## TEXT EXTRACT
• • •

From 2009 to 2017, the ICEE of the PRB region as a whole showed a trend of dropping, then expanding, and then reducing. However, its efficiency value steadily increased, with an average annual rate of change of 0.18 percent. Chongzuo city had the highest ICEE value in the PRB from 2009 to 2017, followed by Fangchenggang city, Liupanshui city, Beihai city, Guangzhou city, with lowest efficiency value calculated for Shantou city. Eighteen cities had negative annual average change rates. These were Qujing and Fangchenggang, as well as the cities in Wenshan Zhuang and Miao Autonomous Prefecture and Qiandongnan Miao and Dong Autonomous Prefecture. The remainder of the areas had positive yearly average change rates. The initial values of ICEE in Kunming, Guiyang, Liuzhou, and Shenzhen were low, but the growth rate was fast. In 2009, their rankings were 38, 47, 29, and 16, respectively, but these rose to 9, 3, 5, and 1 by 2017, with an average annual growth rate of 16.52 percent, 25.66 percent, 10.91 percent, and 9.55 percent, respectively. These cities therefore belong to the low-level and high-speed growth types. Guiyang City’s average annual growth rate surpassed 20%, which may be attributed to recent changes in Guizhou Province’s resource-based economy and the emergence of the big data sector, causing its CEE to rapidly rise. The initial ICEE values in Yuxi City, Anshun City, and Beihai City were high, with efficiency values of 8, 11, and 6 in 2009, respectively, but the average yearly growth rate was low: 2.03 percent, 2.84 percent, and 0.95 percent. These cities therefore belong to the high-level and low-speed growth types. This could be due to the fact that tourism and agriculture account for a large proportion in the above cities, and these are high energy consumption industries. Relatedly, in most years, several cities, such as Shaoguan, Zhaoqing, Huizhou, Jiangmen, and other regional heavy industrial cities, did not hit the ideal efficiency value, indicating that there is still much space for development.

Spatially, the ICEE in the PRB showed a distribution pattern that can be described as “high in the middle and low in the surroundings” (Figure 2). The ICEE of the cities in the central part of the PRB was high, making this the high-efficiency zone of industrial CE. The ICEE of the cities around the PRB was relatively low, making these areas the low-efficiency zone of industrial CE. The average value of ICEE of most cities was higher than the average value of the PRB as a whole. Among these, the average value of ICEE of 10 cities, including Guangzhou, Shenzhen, Liupanshui, Beihai, Chongzuo, and Fangchenggang, exceeded 0.8, while the average value of ICEE in heavy industrial areas such as Jiangmen, Shantou, and Shaoguan was below 0.4, which is a low level.

• • •

## TASK DESCRIPTION
Please repeat the ICEE passage above from "Spatially, the ICEE" up to and including "a low level.", changing "surroundings" to "periphery".

• • •

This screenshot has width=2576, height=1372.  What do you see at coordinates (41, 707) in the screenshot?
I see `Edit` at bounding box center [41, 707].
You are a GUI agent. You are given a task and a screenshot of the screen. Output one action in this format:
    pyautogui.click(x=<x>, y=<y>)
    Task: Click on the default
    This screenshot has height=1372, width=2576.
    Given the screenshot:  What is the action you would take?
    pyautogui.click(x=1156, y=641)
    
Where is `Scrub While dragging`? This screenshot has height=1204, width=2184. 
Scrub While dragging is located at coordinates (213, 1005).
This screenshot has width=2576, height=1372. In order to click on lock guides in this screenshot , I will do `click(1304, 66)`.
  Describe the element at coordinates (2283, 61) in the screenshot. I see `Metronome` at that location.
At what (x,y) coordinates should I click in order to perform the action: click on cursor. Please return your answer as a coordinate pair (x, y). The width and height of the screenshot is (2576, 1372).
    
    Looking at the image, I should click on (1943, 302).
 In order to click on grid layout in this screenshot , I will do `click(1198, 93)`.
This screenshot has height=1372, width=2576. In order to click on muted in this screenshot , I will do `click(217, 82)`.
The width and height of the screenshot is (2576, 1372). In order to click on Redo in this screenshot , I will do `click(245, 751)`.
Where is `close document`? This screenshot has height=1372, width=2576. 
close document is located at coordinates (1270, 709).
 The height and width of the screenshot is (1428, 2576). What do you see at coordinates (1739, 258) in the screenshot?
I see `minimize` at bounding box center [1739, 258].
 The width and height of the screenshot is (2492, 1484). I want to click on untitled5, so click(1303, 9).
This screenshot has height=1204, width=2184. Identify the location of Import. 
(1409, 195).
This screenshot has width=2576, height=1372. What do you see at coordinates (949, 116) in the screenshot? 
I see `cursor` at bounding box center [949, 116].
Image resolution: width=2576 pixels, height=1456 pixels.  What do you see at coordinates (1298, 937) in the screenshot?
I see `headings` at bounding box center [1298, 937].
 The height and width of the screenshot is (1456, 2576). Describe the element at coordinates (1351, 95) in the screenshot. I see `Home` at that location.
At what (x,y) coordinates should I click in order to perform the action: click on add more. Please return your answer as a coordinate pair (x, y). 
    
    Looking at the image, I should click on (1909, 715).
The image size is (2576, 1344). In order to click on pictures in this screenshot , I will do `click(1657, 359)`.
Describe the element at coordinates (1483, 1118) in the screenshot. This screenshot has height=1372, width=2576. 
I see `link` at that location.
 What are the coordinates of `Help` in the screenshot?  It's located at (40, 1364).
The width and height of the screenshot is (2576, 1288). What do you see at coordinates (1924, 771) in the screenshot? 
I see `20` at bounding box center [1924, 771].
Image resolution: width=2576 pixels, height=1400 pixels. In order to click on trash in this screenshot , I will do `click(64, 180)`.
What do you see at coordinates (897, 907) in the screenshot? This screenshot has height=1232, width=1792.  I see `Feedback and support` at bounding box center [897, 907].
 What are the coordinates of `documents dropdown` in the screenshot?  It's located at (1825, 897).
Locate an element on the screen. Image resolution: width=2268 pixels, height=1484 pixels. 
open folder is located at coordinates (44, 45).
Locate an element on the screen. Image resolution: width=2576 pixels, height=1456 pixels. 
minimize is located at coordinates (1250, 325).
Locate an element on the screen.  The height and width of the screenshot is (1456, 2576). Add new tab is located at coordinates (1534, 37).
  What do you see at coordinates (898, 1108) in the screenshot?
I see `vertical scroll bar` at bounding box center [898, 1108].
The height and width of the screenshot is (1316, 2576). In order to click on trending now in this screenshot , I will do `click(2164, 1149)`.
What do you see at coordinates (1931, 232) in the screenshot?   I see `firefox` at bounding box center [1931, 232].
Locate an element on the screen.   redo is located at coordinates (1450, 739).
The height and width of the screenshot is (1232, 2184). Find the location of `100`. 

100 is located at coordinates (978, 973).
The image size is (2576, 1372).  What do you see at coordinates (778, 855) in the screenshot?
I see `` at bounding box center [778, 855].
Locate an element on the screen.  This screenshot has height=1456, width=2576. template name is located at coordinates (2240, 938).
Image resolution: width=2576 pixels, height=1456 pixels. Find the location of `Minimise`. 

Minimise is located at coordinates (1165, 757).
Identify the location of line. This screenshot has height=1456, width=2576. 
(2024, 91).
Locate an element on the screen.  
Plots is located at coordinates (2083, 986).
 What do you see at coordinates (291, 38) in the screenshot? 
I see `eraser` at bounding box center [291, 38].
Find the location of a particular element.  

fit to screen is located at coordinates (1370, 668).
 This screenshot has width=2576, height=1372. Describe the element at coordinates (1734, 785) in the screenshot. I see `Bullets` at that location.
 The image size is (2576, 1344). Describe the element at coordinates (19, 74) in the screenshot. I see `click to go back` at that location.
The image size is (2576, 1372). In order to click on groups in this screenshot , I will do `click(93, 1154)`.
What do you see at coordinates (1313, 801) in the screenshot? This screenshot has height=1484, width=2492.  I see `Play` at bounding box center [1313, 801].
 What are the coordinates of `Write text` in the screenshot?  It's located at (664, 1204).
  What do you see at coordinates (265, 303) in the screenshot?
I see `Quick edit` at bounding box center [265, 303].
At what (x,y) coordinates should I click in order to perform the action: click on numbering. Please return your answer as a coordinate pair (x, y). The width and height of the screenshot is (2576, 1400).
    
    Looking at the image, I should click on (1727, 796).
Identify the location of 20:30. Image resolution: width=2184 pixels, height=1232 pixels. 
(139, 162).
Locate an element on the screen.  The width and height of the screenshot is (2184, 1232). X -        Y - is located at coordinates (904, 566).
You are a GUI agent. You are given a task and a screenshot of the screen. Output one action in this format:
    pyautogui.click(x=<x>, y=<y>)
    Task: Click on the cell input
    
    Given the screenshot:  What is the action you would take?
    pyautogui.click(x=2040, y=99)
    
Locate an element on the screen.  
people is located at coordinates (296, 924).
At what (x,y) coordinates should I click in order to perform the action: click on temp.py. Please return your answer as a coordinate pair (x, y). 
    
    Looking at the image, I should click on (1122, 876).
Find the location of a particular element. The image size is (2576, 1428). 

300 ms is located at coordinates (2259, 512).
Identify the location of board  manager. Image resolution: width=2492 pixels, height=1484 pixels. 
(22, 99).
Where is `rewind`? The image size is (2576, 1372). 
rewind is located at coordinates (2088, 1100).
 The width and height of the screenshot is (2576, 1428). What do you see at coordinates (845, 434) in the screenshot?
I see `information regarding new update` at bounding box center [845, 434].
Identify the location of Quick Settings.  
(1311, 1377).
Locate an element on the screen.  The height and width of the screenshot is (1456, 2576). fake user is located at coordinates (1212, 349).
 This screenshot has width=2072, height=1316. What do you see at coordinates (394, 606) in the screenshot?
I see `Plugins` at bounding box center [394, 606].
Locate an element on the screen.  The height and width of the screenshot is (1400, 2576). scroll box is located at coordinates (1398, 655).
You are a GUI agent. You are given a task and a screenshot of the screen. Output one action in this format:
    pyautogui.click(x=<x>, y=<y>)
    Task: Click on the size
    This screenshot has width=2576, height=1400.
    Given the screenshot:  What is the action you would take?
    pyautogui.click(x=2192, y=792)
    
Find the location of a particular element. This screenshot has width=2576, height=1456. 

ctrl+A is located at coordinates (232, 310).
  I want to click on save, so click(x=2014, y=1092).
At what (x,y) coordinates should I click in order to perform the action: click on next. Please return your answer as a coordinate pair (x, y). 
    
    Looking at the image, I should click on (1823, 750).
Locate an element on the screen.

• • •

## RESULT OF THE EXERCISE
Spatially, the ICEE in the PRB showed a distribution pattern that can be described as “high in the middle and low in the periphery” (Figure 2). The ICEE of the cities in the central part of the PRB was high, making this the high-efficiency zone of industrial CE. The ICEE of the cities around the PRB was relatively low, making these areas the low-efficiency zone of industrial CE. The average value of ICEE of most cities was higher than the average value of the PRB as a whole. Among these, the average value of ICEE of 10 cities, including Guangzhou, Shenzhen, Liupanshui, Beihai, Chongzuo, and Fangchenggang, exceeded 0.8, while the average value of ICEE in heavy industrial areas such as Jiangmen, Shantou, and Shaoguan was below 0.4, which is a low level.